A former student e-mailed me and asked for advice on a paper he was writing about the Korea situation. Up until last week he had been focusing on China's role as facilitator of negotiations. He wanted my take on last's week attack, and the responses from the South, China, and the US since then. A few days late, but this was my off-the-cuff response:

I'm not sure how to read China right now. On the one hand, there is a long history of N Korea doing belligerent things to get attention, and then negotiating some agreement that gets them some aid or something in exchange for them not being stupid anymore. My first reaction is to consider their more recent actions in the same vein, given that history. In that case, you could maybe interpret China's nonplussed reaction as buying into that strategy to get all sides back to the negotiating table.

On the other hand, this recent action is more serious than past actions, and occurs in a different context: succession of power from Kim Jong Il to his son. I don't think this is going to lead to war necessarily, but I do think that it signals that the current status quo is likely untenable. The likelihood of a resumption of fighting has certainly gone way up, and S Korea appears to be losing patience. China also said (I think yesterday) that joint US-S Korean military exercises in the Pacific violated China's economic sovereignty (b/c China uses that water for shipping), which is a sign that China is not interested in marginalizing N Korea to get closer to the US and S Korea right now. Again... this could be a negotiating ploy, but then you'd have to think that both N Korea and China are bluffing. That could be correct, but I'm not very confident that it is.
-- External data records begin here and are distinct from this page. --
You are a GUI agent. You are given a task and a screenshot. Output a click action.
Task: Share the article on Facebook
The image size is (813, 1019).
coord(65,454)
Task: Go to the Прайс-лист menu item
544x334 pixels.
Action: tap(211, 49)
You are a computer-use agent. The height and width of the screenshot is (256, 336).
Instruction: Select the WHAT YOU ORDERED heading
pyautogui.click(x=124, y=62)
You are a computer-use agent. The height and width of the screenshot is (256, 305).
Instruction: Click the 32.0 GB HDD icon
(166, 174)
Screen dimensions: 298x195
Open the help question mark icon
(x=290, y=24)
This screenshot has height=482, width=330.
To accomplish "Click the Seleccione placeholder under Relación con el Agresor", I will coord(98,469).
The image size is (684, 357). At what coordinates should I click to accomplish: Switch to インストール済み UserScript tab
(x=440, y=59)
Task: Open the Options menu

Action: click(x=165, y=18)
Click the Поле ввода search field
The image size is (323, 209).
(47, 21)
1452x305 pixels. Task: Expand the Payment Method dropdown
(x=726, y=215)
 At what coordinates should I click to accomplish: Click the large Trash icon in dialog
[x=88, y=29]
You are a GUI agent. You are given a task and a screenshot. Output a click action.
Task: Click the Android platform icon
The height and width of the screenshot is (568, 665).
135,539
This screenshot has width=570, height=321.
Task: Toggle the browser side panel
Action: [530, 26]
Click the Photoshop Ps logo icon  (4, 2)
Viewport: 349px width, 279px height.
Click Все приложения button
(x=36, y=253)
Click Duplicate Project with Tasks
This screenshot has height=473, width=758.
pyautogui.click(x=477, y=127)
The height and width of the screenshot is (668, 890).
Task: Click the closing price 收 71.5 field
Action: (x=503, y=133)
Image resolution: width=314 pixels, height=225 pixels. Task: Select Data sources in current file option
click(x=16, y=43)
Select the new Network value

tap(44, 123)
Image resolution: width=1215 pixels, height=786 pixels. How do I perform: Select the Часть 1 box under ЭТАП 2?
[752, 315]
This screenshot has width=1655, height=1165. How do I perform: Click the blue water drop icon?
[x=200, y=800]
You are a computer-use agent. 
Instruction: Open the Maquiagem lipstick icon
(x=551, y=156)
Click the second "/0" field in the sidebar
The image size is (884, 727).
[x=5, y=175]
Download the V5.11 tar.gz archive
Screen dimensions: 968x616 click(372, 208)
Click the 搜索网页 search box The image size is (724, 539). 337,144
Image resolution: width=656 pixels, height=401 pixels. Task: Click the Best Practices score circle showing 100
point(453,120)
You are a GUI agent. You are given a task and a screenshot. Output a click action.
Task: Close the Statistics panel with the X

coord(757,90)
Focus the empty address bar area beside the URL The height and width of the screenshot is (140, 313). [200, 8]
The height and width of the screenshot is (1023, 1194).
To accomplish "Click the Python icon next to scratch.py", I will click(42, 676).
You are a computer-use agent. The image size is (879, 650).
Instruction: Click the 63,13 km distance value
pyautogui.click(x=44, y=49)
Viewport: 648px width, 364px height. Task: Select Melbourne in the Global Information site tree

Certainly the security dilemma is present, and there is some risk of spiraling. You can also think about how deterrence can have negative side effects... the US' security guarantee for S Korea could make S Korea *more* likely to retaliate and escalate the conflict. They know they have a powerful ally, so that will give them much more confidence than they'd have otherwise.

The US obviously does not guarantee N Korea's security, but China might. If so, then you might have a situation in which neither side (US or China) wants to escalate and both sides know it. In that case, N Korea might think that it can act with impunity. Think of it this way: N Korea knows that neither the US nor China want war, and will do whatever it takes to prevent it. The N Korean leadership is also going through a power shift, and the new leaders will want to demonstrate to their citizens that they are strong leaders, and worthy of support. What better way to do it than to attack S Korea in a limited fashion, and not suffer any repercussions? It's true that the only reason there won't be repercussions is because of China and the US, but the N Korean citizens don't know that. (There's a domestic politics information asymmetry too.)

Anyway, that's how I'm reading the situation right now.